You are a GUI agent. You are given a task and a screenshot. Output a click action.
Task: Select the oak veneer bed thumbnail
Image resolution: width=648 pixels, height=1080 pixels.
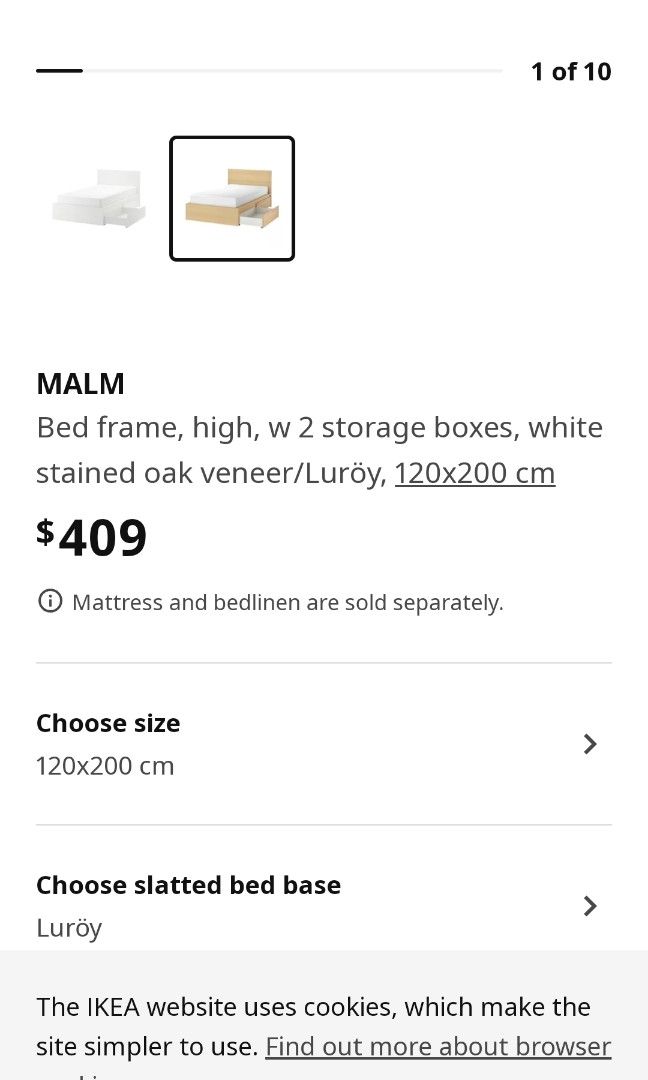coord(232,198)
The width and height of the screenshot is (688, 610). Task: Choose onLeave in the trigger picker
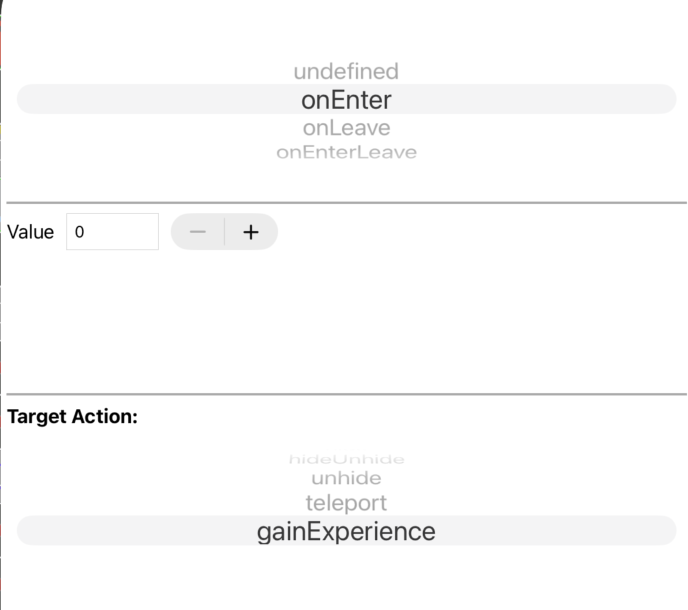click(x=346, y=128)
• • • •
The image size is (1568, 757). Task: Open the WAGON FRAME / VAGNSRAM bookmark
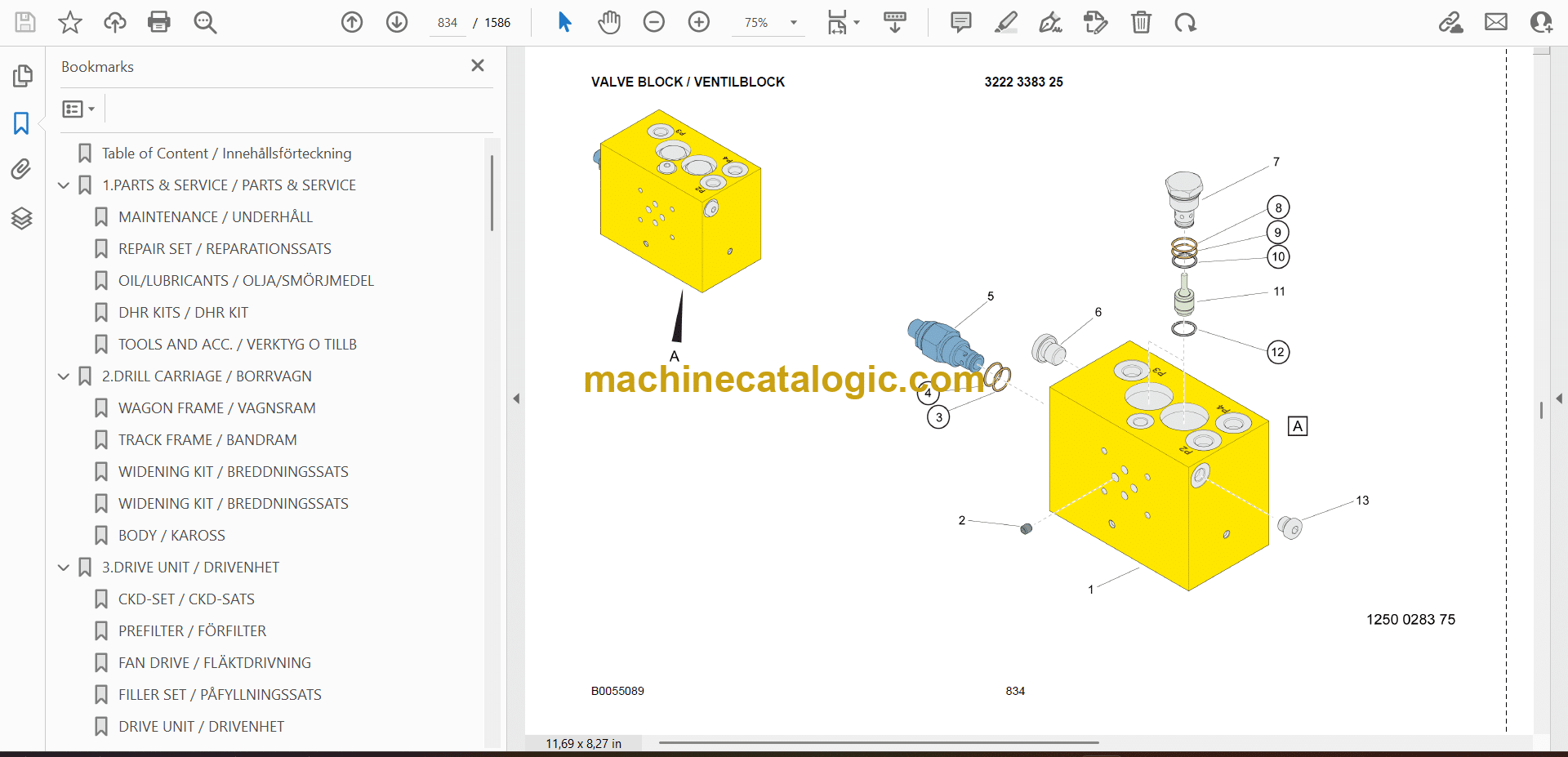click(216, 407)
• • • •
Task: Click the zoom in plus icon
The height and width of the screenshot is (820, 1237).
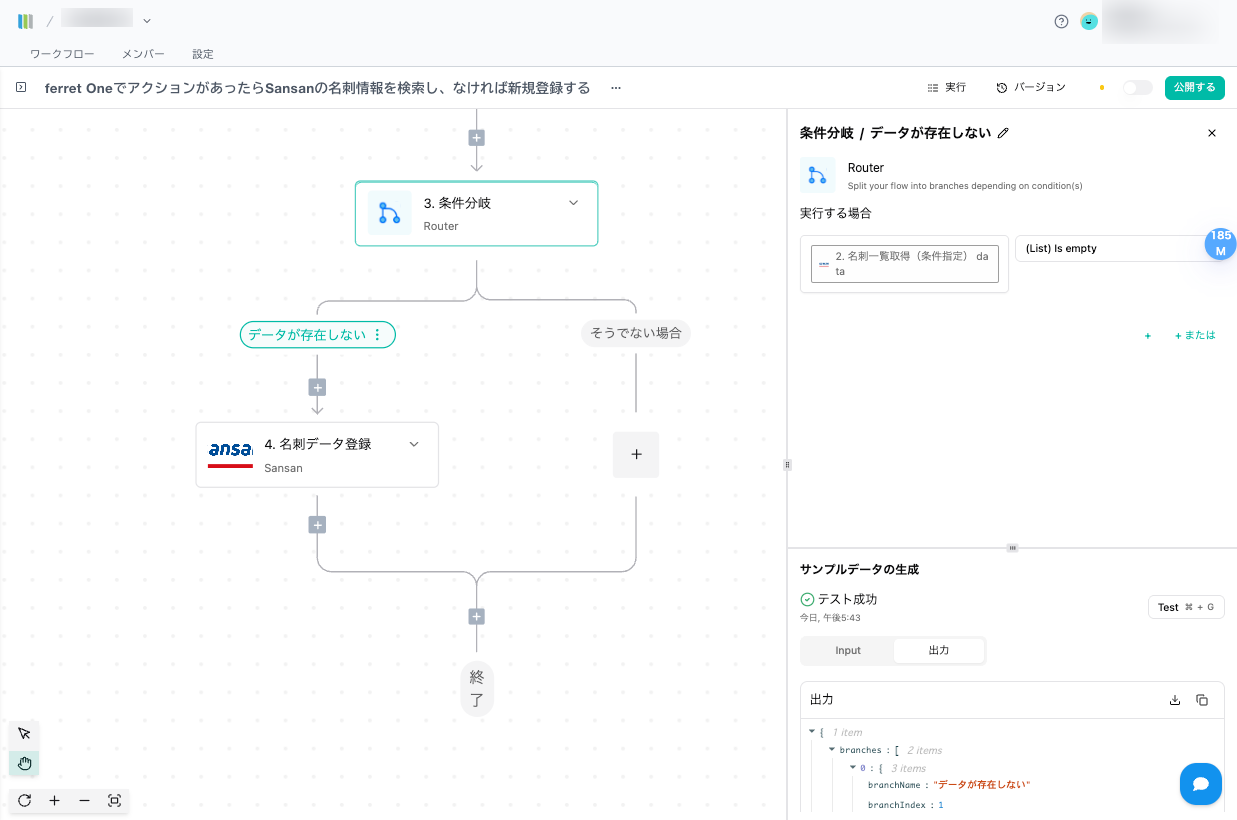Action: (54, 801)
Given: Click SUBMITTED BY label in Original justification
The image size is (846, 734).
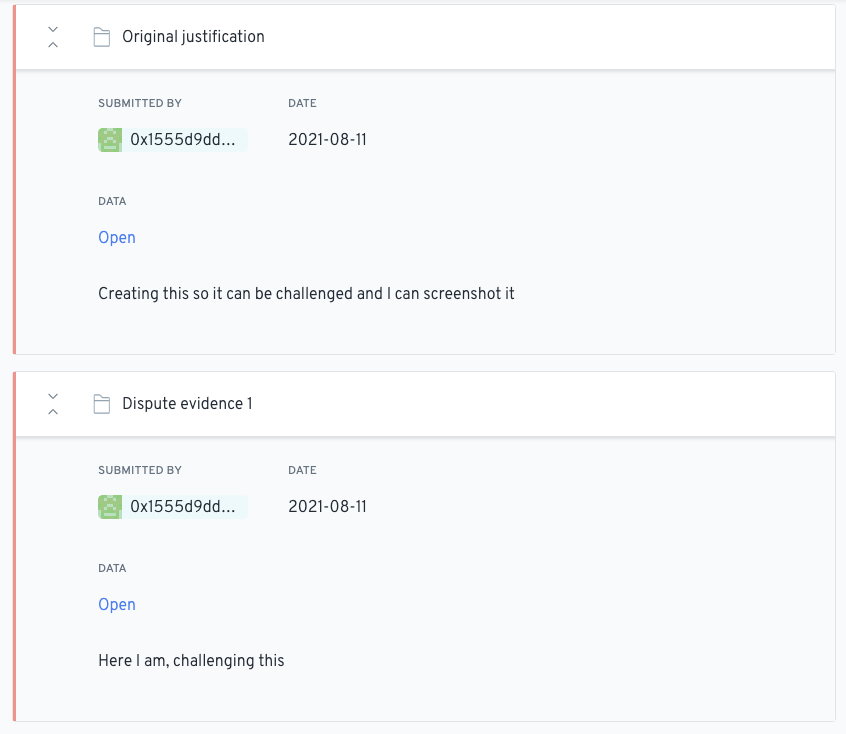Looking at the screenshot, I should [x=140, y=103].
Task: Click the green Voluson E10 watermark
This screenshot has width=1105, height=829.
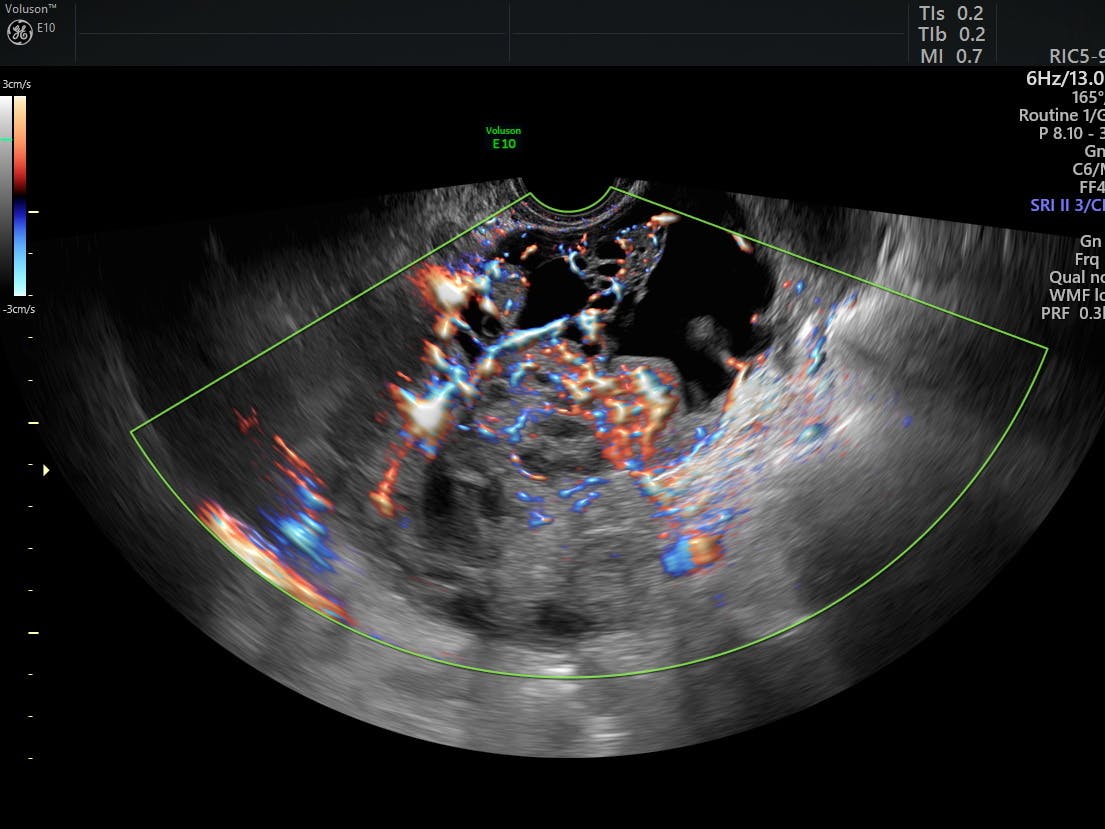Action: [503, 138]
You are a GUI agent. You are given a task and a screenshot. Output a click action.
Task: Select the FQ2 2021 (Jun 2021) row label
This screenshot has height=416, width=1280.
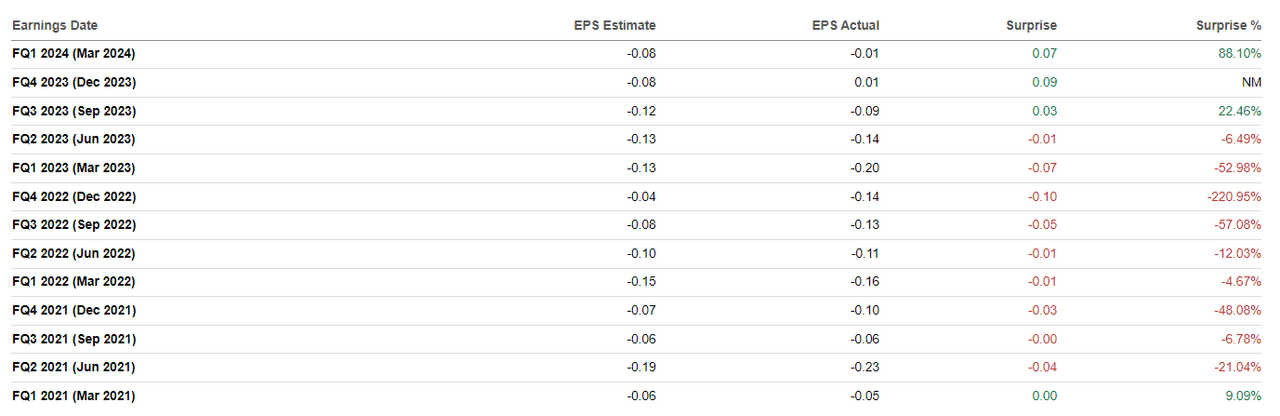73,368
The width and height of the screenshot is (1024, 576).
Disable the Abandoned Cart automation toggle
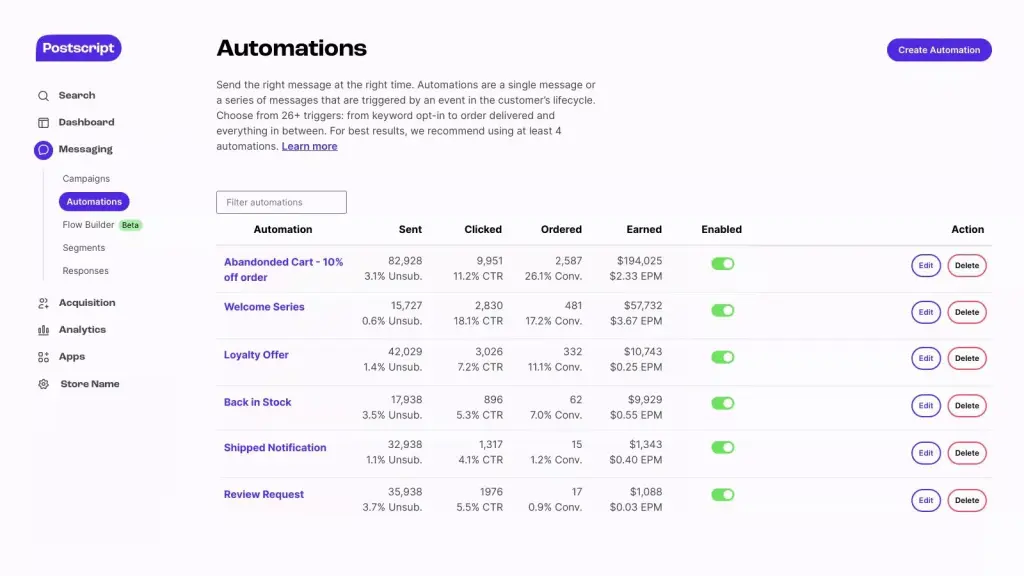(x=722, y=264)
• • • •
- _OBJECTIVE_
Give the rows starting at the line containing "The width and height of the screenshot is (1024, 576)." and ending at the line containing "(x=722, y=264)" as a two-column CSV with the header instruction,click, one CSV line per row: its text and its answer, each in one quoted field with line breaks turned into spaces. Leave the pictures out.

- _SOLUTION TO THIS PROBLEM_
instruction,click
"The width and height of the screenshot is (1024, 576). Disable the Abandoned Cart automation toggle","(x=722, y=264)"